Problem requirements: Repeat word for word the portion of the comment on virtue as a mean starting at "I'm not too" and ending at "flawed and assumptive.".

Document section:

>>>>>

The idea of virtue being a mean is an unchecked assumption, from oversimplified matters.

Reusing the example with the cowardice-courage-recklessness triplet: suppose for a moment a fool that acts only when it is not necessary to act; he runs away from an ant, but throws himself into a fight against a pack of lions. The fool in question is, at the same time, coward and reckless, but he is not courageous.

You might say "he's being coward or reckless on different circumstances"; and you'd be right. This shows that there's a second dimension to take into account here, besides "ability to act": it's "ability to detect when to act". And once you do this split, you notice that courage is not a mean between cowardice and recklessness; it's simply the opposite of cowardice, with recklessness having another opposite (let's call it "carefulness").

I'm not too eager to assume that _all_ virtues work like this, but the presence of at least one virtue not behaving this way already shows that Aristotle's "virtue as a mean" concept is flawed and assumptive.

<<<<<

Supplied data:
>>>>>

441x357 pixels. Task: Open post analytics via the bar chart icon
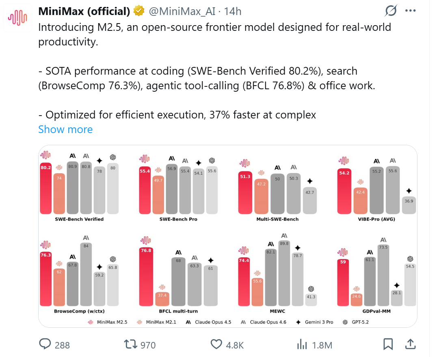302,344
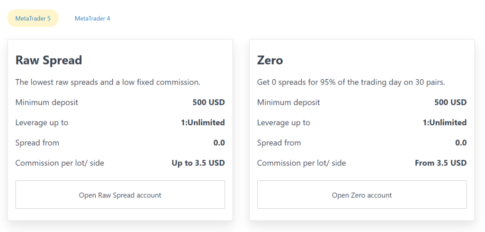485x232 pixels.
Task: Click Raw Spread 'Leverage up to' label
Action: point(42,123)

<<<<<
>>>>>

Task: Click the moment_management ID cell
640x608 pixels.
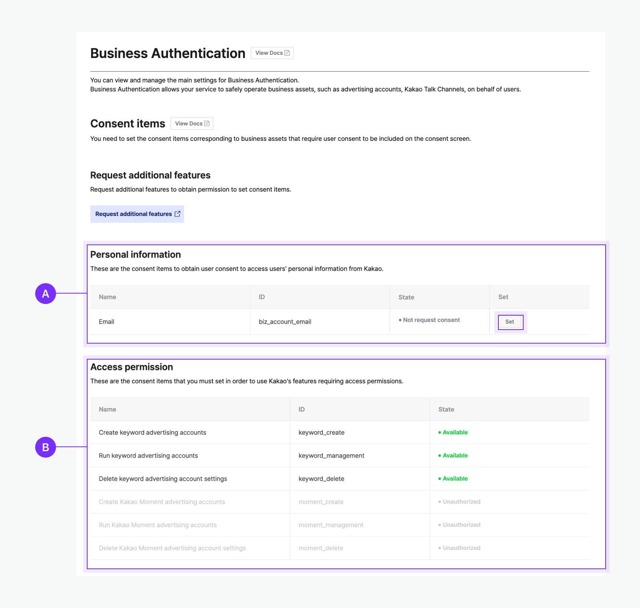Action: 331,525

<<<<<

Full response:
I'm not too eager to assume that _all_ virtues work like this, but the presence of at least one virtue not behaving this way already shows that Aristotle's "virtue as a mean" concept is flawed and assumptive.